While the humidity left the air feeling heavy, the energy in the kid-packed auditorium was downright giddy. Many of the school’s 141 students were seated on the floor in neat rows, all waiting for the winners to be announced.
Winners of the competition were chosen based on their effort in the class, in school, and through the final essay they crafted for the program. The essays included the respective student’s career aspirations, which college they might like to attend, and the types of courses they would need to take for their chosen profession, according to Stuart.
One fifth-grade scholarship recipient, Emma Thomas, said she plans to have a career spent outside.
“I want to become a game warden and go to the University of Maine,” Emma said of her career plans. At least part of her inspiration is a love of the outdoors. “I love being outside with my animals, and I love helping animals as well, and taking care of wildlife,” she said.
Fellow fifth-grader, Erin Robbins, has a different future in mind. She plans to become a salesperson in the family business, Robbins Lumber.
“It seems like a really fun job,” she said. Robbins said she also knows exactly what she’ll do with her $100 scholarship. “I’ll put it in my college bank account,” she said.

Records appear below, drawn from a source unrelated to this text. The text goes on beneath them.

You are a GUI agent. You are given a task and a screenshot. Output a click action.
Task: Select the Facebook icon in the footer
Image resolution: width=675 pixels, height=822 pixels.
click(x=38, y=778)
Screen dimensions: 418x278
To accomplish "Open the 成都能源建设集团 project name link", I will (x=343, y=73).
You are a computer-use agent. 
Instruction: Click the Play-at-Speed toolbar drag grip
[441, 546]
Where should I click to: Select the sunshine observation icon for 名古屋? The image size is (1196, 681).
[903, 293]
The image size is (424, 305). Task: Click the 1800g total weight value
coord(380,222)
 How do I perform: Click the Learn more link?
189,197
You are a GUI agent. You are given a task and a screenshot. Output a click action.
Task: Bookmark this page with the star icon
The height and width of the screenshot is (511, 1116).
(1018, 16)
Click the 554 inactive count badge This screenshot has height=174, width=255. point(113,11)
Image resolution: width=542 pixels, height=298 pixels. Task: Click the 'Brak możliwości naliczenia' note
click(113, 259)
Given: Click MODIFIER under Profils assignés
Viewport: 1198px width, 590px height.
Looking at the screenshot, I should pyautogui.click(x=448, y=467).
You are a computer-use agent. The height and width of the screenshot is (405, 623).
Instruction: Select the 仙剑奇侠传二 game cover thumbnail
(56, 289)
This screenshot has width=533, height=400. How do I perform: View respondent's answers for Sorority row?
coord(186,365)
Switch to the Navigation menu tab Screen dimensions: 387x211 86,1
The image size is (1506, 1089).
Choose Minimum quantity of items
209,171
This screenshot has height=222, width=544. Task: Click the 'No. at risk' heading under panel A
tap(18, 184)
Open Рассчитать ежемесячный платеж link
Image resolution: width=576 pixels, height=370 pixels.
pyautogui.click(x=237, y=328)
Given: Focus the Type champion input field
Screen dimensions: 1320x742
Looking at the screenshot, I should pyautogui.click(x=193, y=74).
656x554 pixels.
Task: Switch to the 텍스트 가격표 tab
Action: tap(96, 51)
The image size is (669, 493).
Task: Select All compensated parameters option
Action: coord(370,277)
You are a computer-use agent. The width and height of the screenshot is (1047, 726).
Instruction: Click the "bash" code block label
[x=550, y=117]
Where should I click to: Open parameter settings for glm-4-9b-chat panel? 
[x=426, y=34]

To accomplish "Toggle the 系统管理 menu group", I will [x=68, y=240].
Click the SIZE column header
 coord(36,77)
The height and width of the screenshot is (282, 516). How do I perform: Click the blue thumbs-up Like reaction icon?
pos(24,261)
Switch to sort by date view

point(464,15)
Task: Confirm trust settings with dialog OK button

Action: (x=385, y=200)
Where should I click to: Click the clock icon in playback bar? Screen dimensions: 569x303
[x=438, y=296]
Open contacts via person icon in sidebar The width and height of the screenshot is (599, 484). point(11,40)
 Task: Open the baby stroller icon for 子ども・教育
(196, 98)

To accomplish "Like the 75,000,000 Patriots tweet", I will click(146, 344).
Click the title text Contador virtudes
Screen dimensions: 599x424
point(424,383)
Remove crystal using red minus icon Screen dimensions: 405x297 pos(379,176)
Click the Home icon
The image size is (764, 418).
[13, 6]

Amaris Zuniga-Delgado, another fifth-grader, also plans to put her scholarship into a college fund. When asked what she thought of the program, Amaris had three words: “I loved it.”
The awards ceremony and the swag received by winners were her most favorite part. In addition to a certificate, T-shirt and a mug, winners received a gift card for Sweet Frog frozen yogurt - the perfect end to a sweaty summer day.
Following is a list of all the winners of the program, broken down by class grade.
Ms. Ryan, fifth-grade: Sully Bryant, Hailey Hutchinson, Katie Leach, Erica Pendleton, Emma Thomas and Owen Woodbury.
Ms. Federle, fifth-grade: Alyson Johnson, Faith Littlefield, Noah Neal, Elyza-Star Paige, Sara-Jo Richeson, Erin Robbins, Sophia Taylor, Eli Veilleux and Alivia Whitcomb.
Ms. Ladd, fourth-grade: Amelia Lepow.
Ms. Curry, fourth-grade: Zachary Martz.